ProbDataGen is a Java application for generating duplicate polluted probabilistic data from duplicate-free certain data.
The certain source data is obtained from the online movie database IMDb
with the Java application JMDb and stored in a HSQL database.
The resultant probabilistic data items are modeled as x-tuples according to the ULDB model.
Errors in multiple x-tuple alternatives and errors in duplicate x-tuples are introduced artificially.
With ProbDataGen it is possible to choose among several HSQL databases holding certain movie data to generate a probabilistic movie database with
duplicates, where the user can make several adjustments, e.g. the number of duplicates or the maximal number of alternatives per tuple.

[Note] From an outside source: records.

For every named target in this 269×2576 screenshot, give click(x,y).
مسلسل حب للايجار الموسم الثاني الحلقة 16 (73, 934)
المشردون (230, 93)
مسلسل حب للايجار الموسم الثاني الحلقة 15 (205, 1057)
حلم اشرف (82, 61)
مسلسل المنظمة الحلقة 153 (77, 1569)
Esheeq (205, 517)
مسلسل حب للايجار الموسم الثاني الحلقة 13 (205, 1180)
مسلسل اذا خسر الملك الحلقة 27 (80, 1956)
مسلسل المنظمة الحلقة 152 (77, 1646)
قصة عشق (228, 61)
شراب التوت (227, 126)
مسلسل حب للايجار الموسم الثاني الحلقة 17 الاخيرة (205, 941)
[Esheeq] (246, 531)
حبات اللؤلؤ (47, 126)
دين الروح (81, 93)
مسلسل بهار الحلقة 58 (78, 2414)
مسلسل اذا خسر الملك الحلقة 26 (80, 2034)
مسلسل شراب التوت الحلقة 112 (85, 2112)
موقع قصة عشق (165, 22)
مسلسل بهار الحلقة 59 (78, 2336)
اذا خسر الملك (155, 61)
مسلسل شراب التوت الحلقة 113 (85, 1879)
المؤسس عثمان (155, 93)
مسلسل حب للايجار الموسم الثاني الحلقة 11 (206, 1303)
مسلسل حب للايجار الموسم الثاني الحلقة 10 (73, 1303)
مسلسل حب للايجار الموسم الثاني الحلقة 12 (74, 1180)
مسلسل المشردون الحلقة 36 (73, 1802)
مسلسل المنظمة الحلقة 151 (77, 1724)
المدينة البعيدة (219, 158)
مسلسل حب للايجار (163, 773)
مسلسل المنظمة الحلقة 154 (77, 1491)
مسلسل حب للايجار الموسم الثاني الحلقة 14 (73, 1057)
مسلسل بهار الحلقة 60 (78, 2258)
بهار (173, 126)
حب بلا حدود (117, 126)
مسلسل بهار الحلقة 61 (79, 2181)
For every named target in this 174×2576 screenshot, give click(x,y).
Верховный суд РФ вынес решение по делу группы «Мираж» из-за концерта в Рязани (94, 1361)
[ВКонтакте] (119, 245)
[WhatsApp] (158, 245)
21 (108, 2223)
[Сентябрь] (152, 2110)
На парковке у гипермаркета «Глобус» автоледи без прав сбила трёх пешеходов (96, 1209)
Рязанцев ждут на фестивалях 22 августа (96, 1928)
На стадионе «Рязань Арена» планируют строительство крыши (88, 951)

The generated probabilistic data are then stored in such a way that they can be loaded into our x-tuple data model for further processing:
In addition to the actual movie attribute values, every HSQLDB movie tuple has an x-tuple ID, an alternative ID and a confidence value.
So every HSQLDB tuple represents an x-tuple alternative.
Figure 1 illustrates the probabilistic data that were generated from certain data with ProbDataGen.
|
Figure 1: Sample of probabilistic data generation |
The process of generating a probabilistic database is performed in the following steps:
- Create
a new database of a given size: First, a new
database is created and filled with the desired number of randomly
chosen (certain) movie tuples.
- Generate
x-tuple IDs: Every x-tuple is assigned a unique
x-tuple ID.
- Generate
duplicates: Now, some movie tuples are
duplicated, so that they appear twice in the movie relation. The
duplicates are then assigned x-tuple IDs. It is also stored to the
database which pairs are duplicates.
- Generate
confidence values: In this step, a
confidence value is assigned to every tuple in the database. The
confidence values are generated randomly to some degree, but they are
also influenced by several parameters. For example, the user can define
the probability of generating a confidence value smaller than 1, i.e.
the probability to turn a tuple into a maybe tuple.
- Adding
alternatives: At this point, some
alternatives are added to the tuples, so that there actually are
x-tuples with more than one alternative. Adding a few alternatives to
an x-tuple means to duplicate the (only) x-tuple alternative several
times and distribute the tuple's confidence among all alternatives
afterwards. Since all alternatives of that tuple are identical except
for the confidence value, their alternative IDs are modified in such a
way that the alternatives are enumerated from 1 to the number of the
x-tuple's alternatives in order to guarantee that the combination of
x-tuple ID and alternative ID is unique for every x-tuple alternative.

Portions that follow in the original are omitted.